**About this exercise:** Before copying, find the line below that contains "The height and width of the screenshot is (221, 241)."; then return it and all later lines exactly, up to and including the final line, with no pictures.

Collected data entries:
━━━━━━━━━━━━━━━━━━━━

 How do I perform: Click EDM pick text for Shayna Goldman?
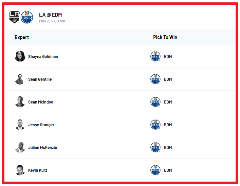(168, 57)
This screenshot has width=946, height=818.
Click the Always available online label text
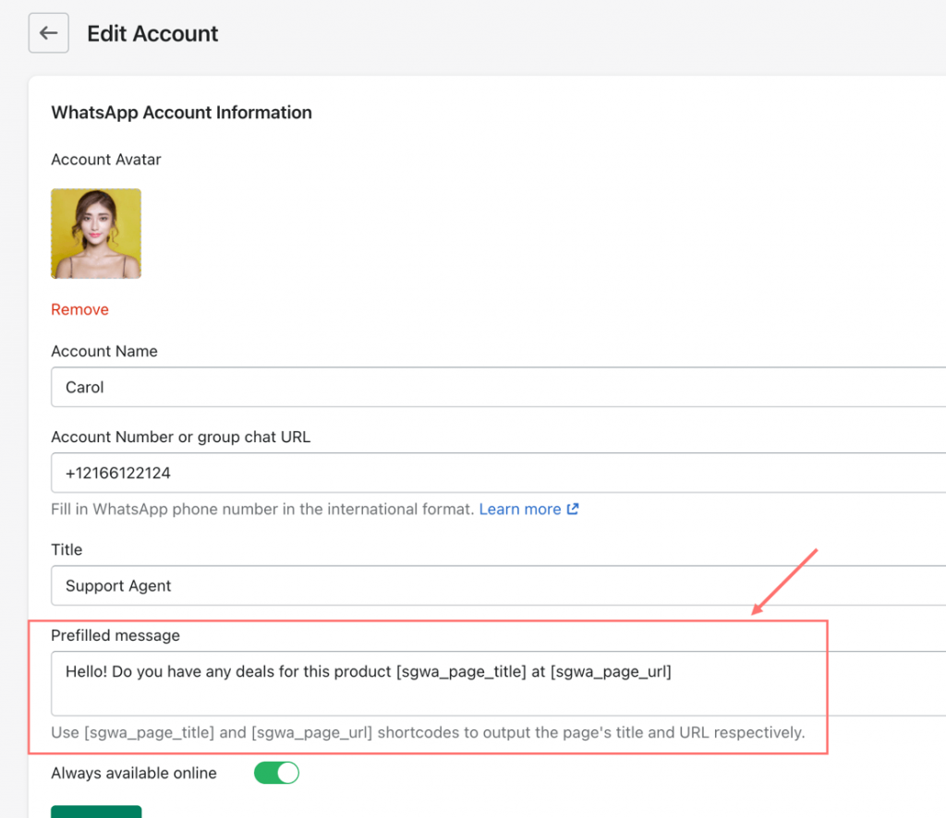click(x=134, y=773)
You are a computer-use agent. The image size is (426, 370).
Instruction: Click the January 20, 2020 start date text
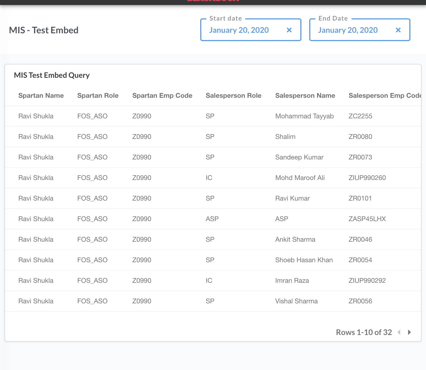pos(239,30)
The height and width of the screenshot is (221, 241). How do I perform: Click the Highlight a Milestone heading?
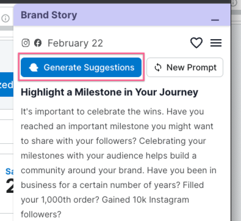109,92
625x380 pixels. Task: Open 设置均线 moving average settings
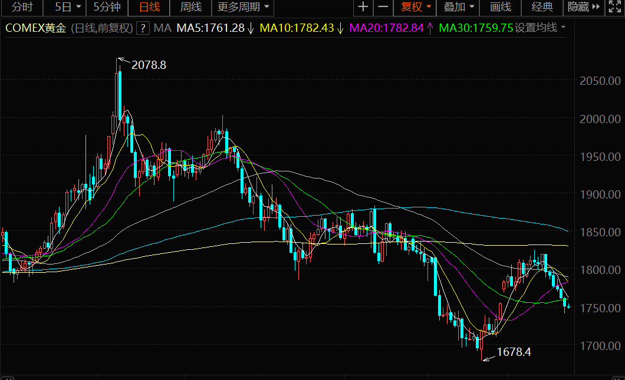point(540,28)
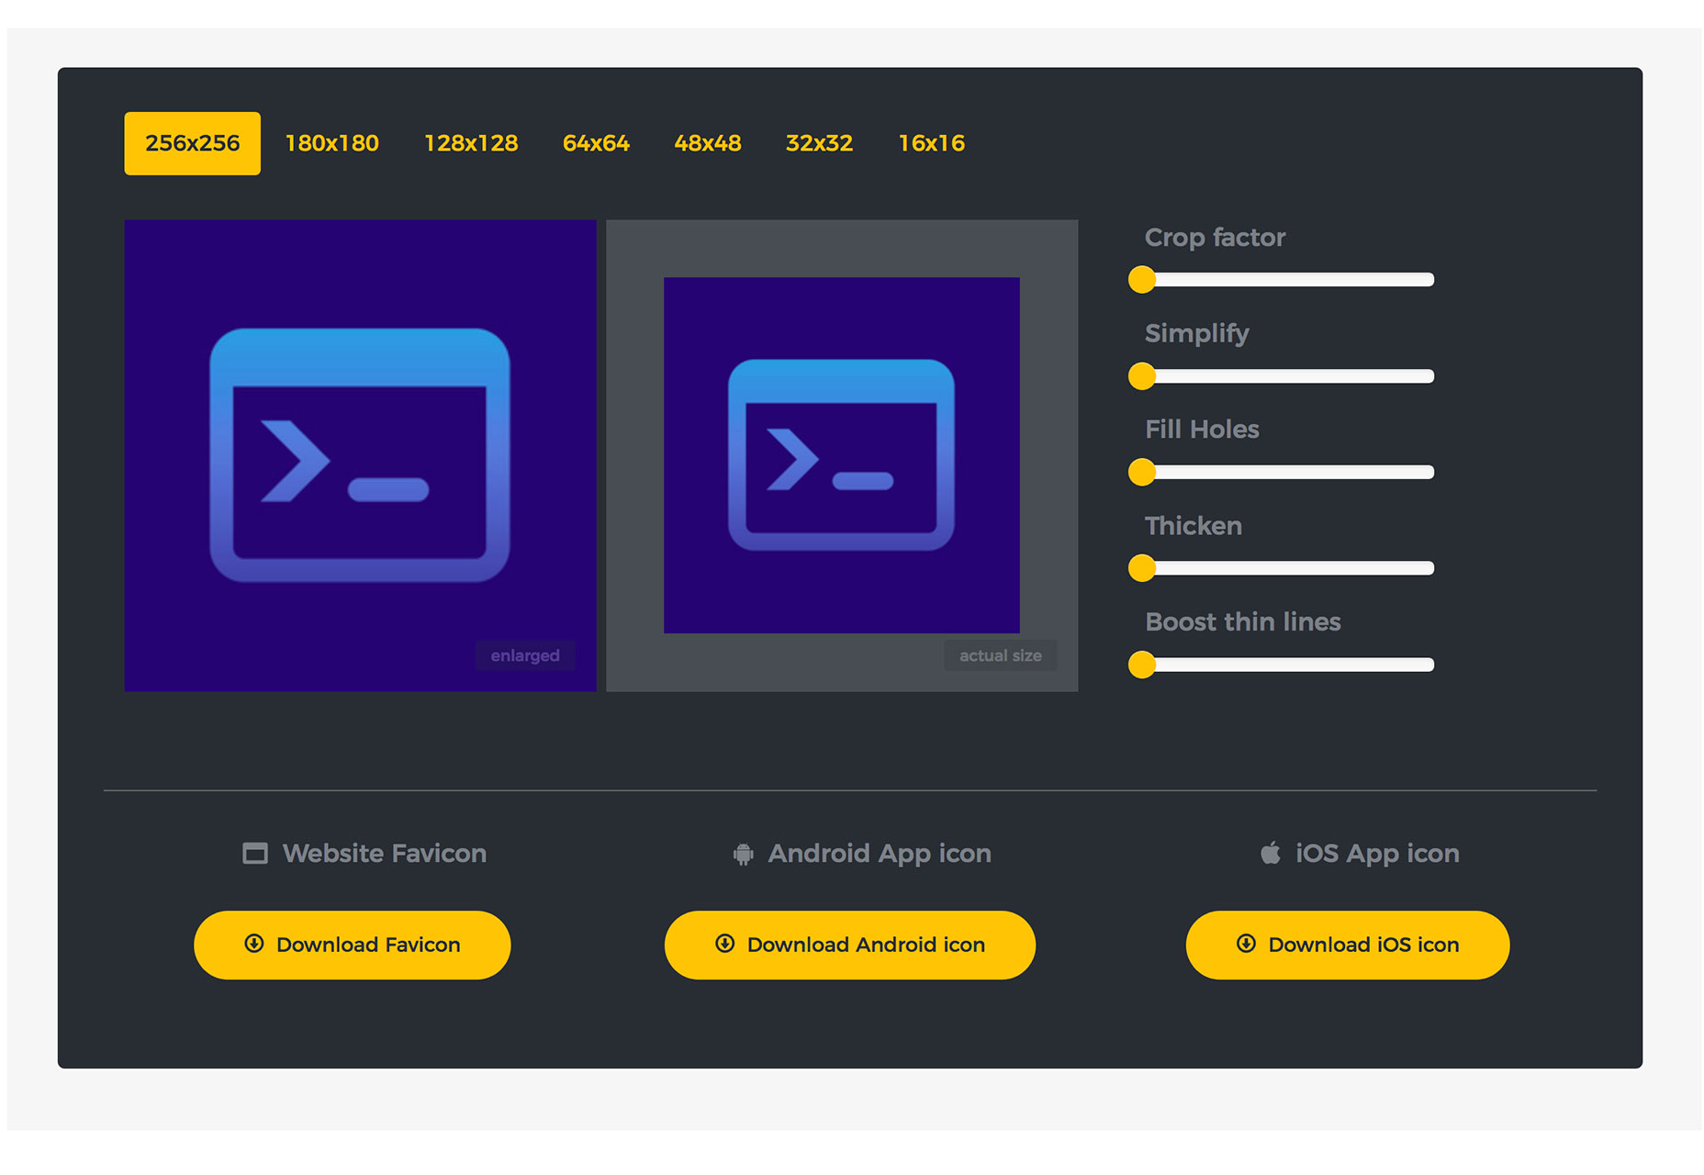Choose the 128x128 size tab
The height and width of the screenshot is (1175, 1704).
471,143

━━━━━━━━━━━━━━━━━━━━

**Result of this exercise:**
The height and width of the screenshot is (221, 241). How do I perform: Click the Highlight a Milestone heading?
109,92
625x380 pixels. Task: Open 设置均线 moving average settings
point(540,28)
Choose the 128x128 size tab
The height and width of the screenshot is (1175, 1704).
471,143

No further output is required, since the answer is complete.